§ Required actions
**a)** According to the post about running a high-growth business, what kind of agency does the writer run?
**b)** From the post about running a high-growth business, output the passage starting at "Before you get" and ending at "And it’s awful.".
**c)** Decide whether each statement agrees with the post about running a high-growth business, answering yes or no and quoting the words that settle it: (i) The writer says they are seeking the reader's sympathy. (ii) The writer announces five behind-the-scenes realities of running a high-growth business. (iii) The writer blames the person at the event for their urge to scream.

I was at an event recently and for the umpteenth time in the space of just a few hours, someone (innocently) said:
“Things look like they are flying for you Raman – great work!”
As much as it’s a huge compliment that people are so interested in my pharmaceutical marketing agency’s journey, I literally wanted to scream, cry and/or find a quiet place to smack my own head against a wall. Now, this has nothing to do with said person or any one of the well-wishers that I am fortunate to have in my life. This was due to my own state of mind. A quote I once read sprang to mind:
“We always compare our behind-the-scenes with others’ highlight reels.”
In this case, people only see my highlight reels – the 1% snippet of good stuff. Not the 99% of blood, sweat and tears behind the outcome. The public glory, not the private sacrifice. The irony for me personally of course is that the key contributor is our own content, social and PR efforts. PR agencies… am I right?!
Before you get your violin out for me, I’m not looking for your sympathy. I am so incredibly lucky and I’m grateful for what I have, every day. But I do know there are people out there that will look at me and/or others in a similar position thinking, I fancy a piece of that. Likewise, there will be many of you in high growth businesses (whether founders or senior management) that will appreciate that the day job is fraught with tough, hidden challenges.
So, in the spirit of most of my posts, I thought I’d dispel any entrepreneurial myths and give you a genuine, real-life insight. So here are five ‘behind-the-scenes’ realities of running a high-growth business…
You have to sack people. And it’s awful.

[Stored records]
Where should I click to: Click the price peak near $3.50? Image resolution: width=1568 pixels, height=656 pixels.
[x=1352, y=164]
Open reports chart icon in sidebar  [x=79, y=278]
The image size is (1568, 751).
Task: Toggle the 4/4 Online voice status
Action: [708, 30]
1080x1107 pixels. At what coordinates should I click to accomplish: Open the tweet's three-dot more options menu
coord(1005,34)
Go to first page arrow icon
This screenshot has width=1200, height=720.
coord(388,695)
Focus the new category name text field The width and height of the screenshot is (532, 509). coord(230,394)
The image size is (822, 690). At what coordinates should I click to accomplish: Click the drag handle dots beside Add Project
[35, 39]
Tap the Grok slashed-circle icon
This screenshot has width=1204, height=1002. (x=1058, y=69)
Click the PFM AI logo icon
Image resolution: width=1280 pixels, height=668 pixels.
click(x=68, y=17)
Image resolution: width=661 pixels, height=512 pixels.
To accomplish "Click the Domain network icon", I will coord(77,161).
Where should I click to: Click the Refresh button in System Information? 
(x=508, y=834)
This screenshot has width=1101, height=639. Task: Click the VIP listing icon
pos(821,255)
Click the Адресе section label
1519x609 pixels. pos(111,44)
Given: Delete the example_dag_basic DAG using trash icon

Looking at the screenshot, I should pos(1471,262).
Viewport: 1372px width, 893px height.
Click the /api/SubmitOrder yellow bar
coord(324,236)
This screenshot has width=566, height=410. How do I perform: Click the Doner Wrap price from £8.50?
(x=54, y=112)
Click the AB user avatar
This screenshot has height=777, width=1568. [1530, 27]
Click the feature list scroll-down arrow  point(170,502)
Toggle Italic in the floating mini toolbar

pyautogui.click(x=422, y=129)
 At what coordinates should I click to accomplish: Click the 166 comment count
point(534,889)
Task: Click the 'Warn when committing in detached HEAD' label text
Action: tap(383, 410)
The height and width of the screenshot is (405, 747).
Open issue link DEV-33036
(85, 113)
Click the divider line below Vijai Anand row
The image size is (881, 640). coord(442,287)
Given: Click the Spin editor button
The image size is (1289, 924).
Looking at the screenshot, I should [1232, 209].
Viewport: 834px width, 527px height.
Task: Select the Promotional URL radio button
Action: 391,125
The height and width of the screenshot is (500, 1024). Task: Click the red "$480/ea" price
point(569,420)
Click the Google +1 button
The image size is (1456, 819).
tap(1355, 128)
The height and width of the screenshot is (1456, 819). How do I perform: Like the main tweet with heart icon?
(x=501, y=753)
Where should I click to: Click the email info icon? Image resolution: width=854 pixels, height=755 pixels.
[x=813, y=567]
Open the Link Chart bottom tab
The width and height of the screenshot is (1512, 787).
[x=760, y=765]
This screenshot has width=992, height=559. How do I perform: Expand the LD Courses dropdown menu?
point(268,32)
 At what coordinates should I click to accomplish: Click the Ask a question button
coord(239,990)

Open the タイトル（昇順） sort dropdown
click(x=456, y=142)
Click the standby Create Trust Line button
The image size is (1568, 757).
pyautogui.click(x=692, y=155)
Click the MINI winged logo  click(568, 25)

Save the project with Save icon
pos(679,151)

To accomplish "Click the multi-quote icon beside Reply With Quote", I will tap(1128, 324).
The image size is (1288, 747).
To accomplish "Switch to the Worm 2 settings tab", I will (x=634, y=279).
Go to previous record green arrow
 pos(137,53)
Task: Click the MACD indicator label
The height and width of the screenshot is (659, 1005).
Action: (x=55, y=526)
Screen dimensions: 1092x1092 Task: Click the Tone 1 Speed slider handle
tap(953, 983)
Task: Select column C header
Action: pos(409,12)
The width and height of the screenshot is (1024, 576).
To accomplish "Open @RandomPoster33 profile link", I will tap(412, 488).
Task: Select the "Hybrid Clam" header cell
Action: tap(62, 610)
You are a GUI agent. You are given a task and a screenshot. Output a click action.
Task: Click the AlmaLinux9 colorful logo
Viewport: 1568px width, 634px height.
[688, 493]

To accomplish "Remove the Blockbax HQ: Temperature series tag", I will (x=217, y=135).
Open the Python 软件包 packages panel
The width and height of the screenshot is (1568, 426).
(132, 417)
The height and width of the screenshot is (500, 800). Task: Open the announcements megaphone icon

§ Exercise responses
**a)** A pharmaceutical marketing agency.

**b)**
Before you get your violin out for me, I’m not looking for your sympathy. I am so incredibly lucky and I’m grateful for what I have, every day. But I do know there are people out there that will look at me and/or others in a similar position thinking, I fancy a piece of that. Likewise, there will be many of you in high growth businesses (whether founders or senior management) that will appreciate that the day job is fraught with tough, hidden challenges.
So, in the spirit of most of my posts, I thought I’d dispel any entrepreneurial myths and give you a genuine, real-life insight. So here are five ‘behind-the-scenes’ realities of running a high-growth business…
You have to sack people. And it’s awful.

**c)**
(i) No: "I’m not looking for your sympathy."
(ii) Yes: "So here are five ‘behind-the-scenes’ realities of running a high-growth business…"
(iii) No: "This was due to my own state of mind."